Instruction 1 —
Offset the coordinates in the stored data entries by 100. Write out each entry again, requests included, starting at the line that contains "LRF (548, 204)" and ending at the line that contains "Sign in (894, 35)", and add 100 to every number in the answers.

Text extract —
---
The first beer I ever had was Budweiser. It’s amazing I ever drank beer again. It wasn’t the first booze I had – that was champagne on New Years Eve 1989, as befits Vanderbilt Man. Then when I started college, there was Bacardi silver (usually dumped in a Dr Pepper) and Asti Spumante (thanks to a new girlfriend in an Anne of Green Gables phase). But the first beer I remember having was on my birthday in 1991. I was turning 19. And it. Was. Disgusting.
Twenty-six years on, I have learned that apparently Budweiser does this on purpose. Whole hops, not pellets like many brewers use. Exacting quality control. “Beechwood aged.” As Pete Brown says, they are making this on purpose because they think this is what a quality beer tastes like. Which is truly a shame. By summer, my preferred alcoholic libation was vodka and Coca-Cola. By my senior year of college, it was the gin martini, served in quantity while watching Moonlighting reruns after class. I would drink Miller Lite if required, but any sort of cocktail was always preferable. Sometime in there I first made an effort at scotch and soda at some sorority function, and it was smoky and intriguing and I put that in the back of my head for later.
---
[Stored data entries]
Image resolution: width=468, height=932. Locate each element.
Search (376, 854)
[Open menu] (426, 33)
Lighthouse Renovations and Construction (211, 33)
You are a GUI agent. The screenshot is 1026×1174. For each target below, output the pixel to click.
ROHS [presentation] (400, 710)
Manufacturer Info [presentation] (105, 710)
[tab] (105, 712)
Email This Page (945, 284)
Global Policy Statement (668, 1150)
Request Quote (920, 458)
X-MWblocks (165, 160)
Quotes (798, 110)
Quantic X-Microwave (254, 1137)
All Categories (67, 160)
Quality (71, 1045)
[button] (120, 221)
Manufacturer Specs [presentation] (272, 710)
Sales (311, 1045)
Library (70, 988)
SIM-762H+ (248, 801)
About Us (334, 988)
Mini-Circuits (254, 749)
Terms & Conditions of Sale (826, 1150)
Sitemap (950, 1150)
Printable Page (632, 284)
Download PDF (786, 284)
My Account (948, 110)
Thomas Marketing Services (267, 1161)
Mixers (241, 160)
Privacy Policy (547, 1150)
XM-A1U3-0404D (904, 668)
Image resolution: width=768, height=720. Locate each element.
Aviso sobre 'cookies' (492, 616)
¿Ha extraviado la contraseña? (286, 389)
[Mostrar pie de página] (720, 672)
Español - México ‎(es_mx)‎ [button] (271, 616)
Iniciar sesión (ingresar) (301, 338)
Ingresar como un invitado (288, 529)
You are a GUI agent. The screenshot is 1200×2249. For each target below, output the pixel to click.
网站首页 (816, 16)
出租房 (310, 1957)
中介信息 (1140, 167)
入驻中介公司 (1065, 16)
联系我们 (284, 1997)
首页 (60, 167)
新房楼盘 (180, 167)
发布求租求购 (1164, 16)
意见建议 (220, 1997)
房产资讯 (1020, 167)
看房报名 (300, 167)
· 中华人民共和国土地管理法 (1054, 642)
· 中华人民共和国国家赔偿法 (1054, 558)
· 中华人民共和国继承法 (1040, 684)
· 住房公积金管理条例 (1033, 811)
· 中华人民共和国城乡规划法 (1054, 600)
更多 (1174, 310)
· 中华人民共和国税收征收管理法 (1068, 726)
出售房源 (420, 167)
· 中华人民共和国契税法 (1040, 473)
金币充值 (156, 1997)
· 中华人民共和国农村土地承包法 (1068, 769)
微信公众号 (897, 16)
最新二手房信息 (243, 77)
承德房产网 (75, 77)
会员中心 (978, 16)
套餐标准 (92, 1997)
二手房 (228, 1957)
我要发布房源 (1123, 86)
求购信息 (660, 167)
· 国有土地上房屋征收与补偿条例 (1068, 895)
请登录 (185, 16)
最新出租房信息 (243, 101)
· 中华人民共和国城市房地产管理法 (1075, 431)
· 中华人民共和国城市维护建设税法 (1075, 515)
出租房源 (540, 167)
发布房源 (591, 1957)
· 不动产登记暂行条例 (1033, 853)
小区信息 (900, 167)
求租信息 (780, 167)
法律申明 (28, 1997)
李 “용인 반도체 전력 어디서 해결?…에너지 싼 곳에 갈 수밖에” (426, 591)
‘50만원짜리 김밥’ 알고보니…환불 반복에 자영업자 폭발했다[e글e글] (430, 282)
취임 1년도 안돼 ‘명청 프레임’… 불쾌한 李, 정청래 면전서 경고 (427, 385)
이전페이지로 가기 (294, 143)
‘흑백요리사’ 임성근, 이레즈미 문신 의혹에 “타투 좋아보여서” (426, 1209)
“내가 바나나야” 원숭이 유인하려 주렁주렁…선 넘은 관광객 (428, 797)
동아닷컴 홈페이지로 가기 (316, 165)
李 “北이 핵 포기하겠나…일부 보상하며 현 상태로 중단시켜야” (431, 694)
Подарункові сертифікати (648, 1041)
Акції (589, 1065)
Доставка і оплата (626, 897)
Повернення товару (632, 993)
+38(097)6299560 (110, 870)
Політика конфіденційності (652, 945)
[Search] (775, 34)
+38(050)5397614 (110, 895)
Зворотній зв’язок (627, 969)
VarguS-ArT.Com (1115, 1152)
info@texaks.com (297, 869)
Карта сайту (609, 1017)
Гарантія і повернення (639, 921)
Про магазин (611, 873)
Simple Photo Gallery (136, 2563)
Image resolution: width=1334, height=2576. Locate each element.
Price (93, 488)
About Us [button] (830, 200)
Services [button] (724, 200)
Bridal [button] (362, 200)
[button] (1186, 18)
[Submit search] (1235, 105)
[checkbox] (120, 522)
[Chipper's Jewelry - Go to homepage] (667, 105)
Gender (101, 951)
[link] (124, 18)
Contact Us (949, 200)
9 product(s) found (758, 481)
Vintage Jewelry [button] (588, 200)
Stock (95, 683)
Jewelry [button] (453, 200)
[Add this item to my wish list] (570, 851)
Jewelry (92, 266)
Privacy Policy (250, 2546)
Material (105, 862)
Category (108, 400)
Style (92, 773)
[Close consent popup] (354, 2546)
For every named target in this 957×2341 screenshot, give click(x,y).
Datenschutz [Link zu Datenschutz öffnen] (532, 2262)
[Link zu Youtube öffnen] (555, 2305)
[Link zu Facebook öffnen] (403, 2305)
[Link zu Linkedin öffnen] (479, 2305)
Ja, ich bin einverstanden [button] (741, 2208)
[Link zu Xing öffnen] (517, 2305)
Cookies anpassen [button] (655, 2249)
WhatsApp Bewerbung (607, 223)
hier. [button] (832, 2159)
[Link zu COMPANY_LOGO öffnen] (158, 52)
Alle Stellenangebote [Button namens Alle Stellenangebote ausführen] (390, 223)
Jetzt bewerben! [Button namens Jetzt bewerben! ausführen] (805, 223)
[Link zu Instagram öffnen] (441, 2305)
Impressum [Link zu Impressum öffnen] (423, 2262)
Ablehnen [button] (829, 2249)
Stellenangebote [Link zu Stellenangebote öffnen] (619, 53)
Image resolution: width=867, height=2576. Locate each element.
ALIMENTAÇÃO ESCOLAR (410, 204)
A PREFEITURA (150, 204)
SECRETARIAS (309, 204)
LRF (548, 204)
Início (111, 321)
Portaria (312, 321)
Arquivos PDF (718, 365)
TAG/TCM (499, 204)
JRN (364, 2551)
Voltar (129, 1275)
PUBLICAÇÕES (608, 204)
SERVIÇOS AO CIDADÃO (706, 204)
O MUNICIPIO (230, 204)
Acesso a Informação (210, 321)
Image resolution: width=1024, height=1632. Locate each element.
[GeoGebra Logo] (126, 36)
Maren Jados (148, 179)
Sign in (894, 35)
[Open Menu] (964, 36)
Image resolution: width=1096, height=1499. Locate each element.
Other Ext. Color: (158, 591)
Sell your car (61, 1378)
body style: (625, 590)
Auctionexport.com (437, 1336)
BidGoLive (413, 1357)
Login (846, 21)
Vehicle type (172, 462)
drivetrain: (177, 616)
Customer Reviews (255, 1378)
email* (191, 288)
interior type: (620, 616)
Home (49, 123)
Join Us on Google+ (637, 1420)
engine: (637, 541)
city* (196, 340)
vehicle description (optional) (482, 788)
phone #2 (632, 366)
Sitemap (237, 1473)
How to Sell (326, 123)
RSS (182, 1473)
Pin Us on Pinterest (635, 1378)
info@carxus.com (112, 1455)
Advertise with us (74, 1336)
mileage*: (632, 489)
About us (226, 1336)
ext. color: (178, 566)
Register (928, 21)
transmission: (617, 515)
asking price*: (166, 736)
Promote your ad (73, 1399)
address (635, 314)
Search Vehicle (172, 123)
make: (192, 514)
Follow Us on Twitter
---
Instruction 2 —
In the passage about a first beer, write out the part starting at "The first beer I ever" and ending at "it. Was. Disgusting.", renaming "champagne" to "sparkling wine".

Answer 1 —
LRF (648, 304)
Início (211, 421)
Portaria (412, 421)
Arquivos PDF (818, 465)
TAG/TCM (599, 304)
JRN (464, 2651)
Voltar (229, 1375)
PUBLICAÇÕES (708, 304)
SERVIÇOS AO CIDADÃO (806, 304)
O MUNICIPIO (330, 304)
Acesso a Informação (310, 421)
Image resolution: width=1024, height=1632. Locate each element.
[GeoGebra Logo] (226, 136)
Maren Jados (248, 279)
Sign in (994, 135)

Answer 2 —
The first beer I ever had was Budweiser. It’s amazing I ever drank beer again. It wasn’t the first booze I had – that was sparkling wine on New Years Eve 1989, as befits Vanderbilt Man. Then when I started college, there was Bacardi silver (usually dumped in a Dr Pepper) and Asti Spumante (thanks to a new girlfriend in an Anne of Green Gables phase). But the first beer I remember having was on my birthday in 1991. I was turning 19. And it. Was. Disgusting.